Simulations implement a forward process: given a value of the physical parameters, they can generate synthetic observations. In the scientific process, however, physicists are interested in the inverse problem: given observed data, what is the most likely value of the physical parameters? The key quantity required for this inference, both in a frequentist and a Bayesian statistical framework, is the likelihood function, or the probability density of observed data as a function of the parameters. However, in general it is not possible to compute the likelihood function – this intractability is an essential problem for data analysis.

Credit: CERN, https://cds.cern.ch/record/2646378

Over the years, different methods for parameter inference have been developed that do not require a tractable likelihood function. These methods are collectively known as simulation-based, or likelihood-free, inference techniques. Historically, the most common approach has been to reduce both observed and simulated high-dimensional data to a single kinematic variable. The likelihood function in this one-dimensional summary statistic can then be estimated with histograms, enabling both frequentist and Bayesian inference. But the reduction to a single kinematic variable almost invariably discards useful information from the original data, and parameter measurements constructed in this way will then be less precise than an analysis of the full high-dimensional data could be. The histogram method does not scale to high-dimensional data as it would require an exorbitantly large number of simulations to be run.

The impressive recent progress in machine learning models and algorithms has made possible many powerful new simulation-based inference techniques, which enable the precise parameter measurements directly from the high-dimensional data. In a nutshell, these methods proceed by training a machine learning model, such as a neural network, on data from the simulator. During the inference step, the model then acts as a surrogate for the computer simulations. Further tweaks can improve the efficiency of this approach: the number of required simulation runs can be reduced with active learning methods, which iteratively steer simulations to the most promising settings given past results. Moreover, some of these methods tightly integrate simulation and inference, which can often further improve sample efficiency and the quality of inference.

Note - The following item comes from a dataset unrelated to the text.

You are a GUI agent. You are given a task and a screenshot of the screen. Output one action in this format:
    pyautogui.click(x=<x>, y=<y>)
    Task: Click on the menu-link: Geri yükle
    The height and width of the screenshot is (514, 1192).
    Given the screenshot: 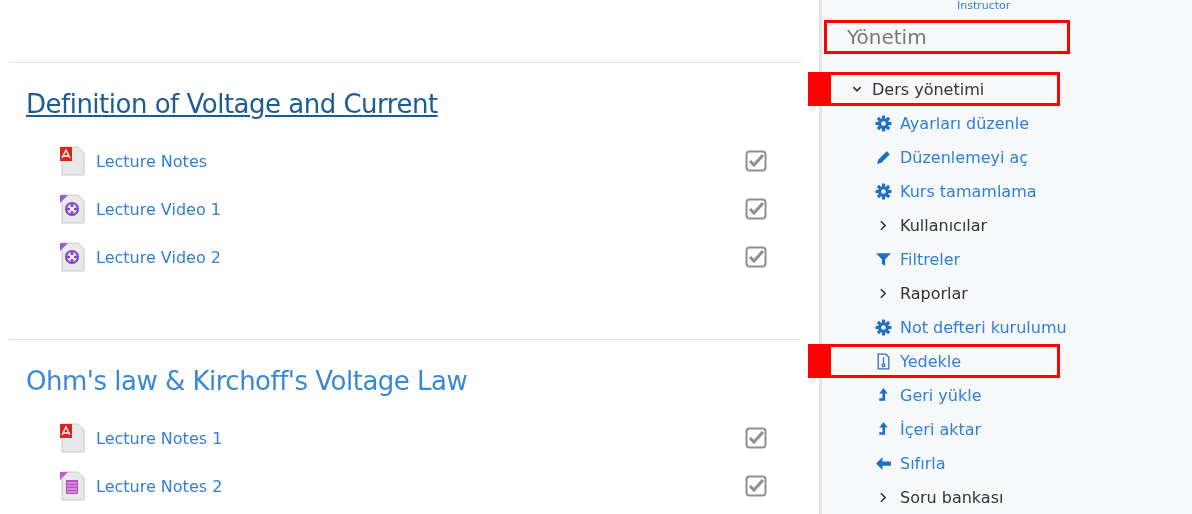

On the one hand, simulation-based inference is universal. These techniques have been used to solve problems in various fields of science. The domain-agnostic statistical framing allows scientists from different areas, statisticians, and computer scientists to develop a rich methodology together and to learn from each other. On the other hand, simulation-based inference methods can be tailored to the structure of each particular problem. In particle physics, for example, latent variables that are useful in some inference methods are deeply connected to the matrix elements that govern the elementary particle interactions and are based on quantum field theory. One can use this link and the understanding of the structure of particle physics processes to make data analysis for particle physics particularly efficient. These methods are automated in MadMiner, an open-source Python library that wraps around standard Large Hadron Collider simulators and machine learning libraries.

Simulation-based inference methods have so far been applied in phenomenological studies to precision measurements of the Higgs boson, to searches for indirect effects of new physics in effective field theories, and in the search for direct signals of heavy new particles. In all cases, the new machine learning–based techniques led to more a sensitive analysis than the traditional approach. Further progress in machine learning, the development of new inference algorithms, together with the continued development of tools such as MadMiner will only improve the capabilities of data analysis. I am excited to see how these new simulation-based inference methods will be used to analyze data collected at the Large Hadron Collider experiments.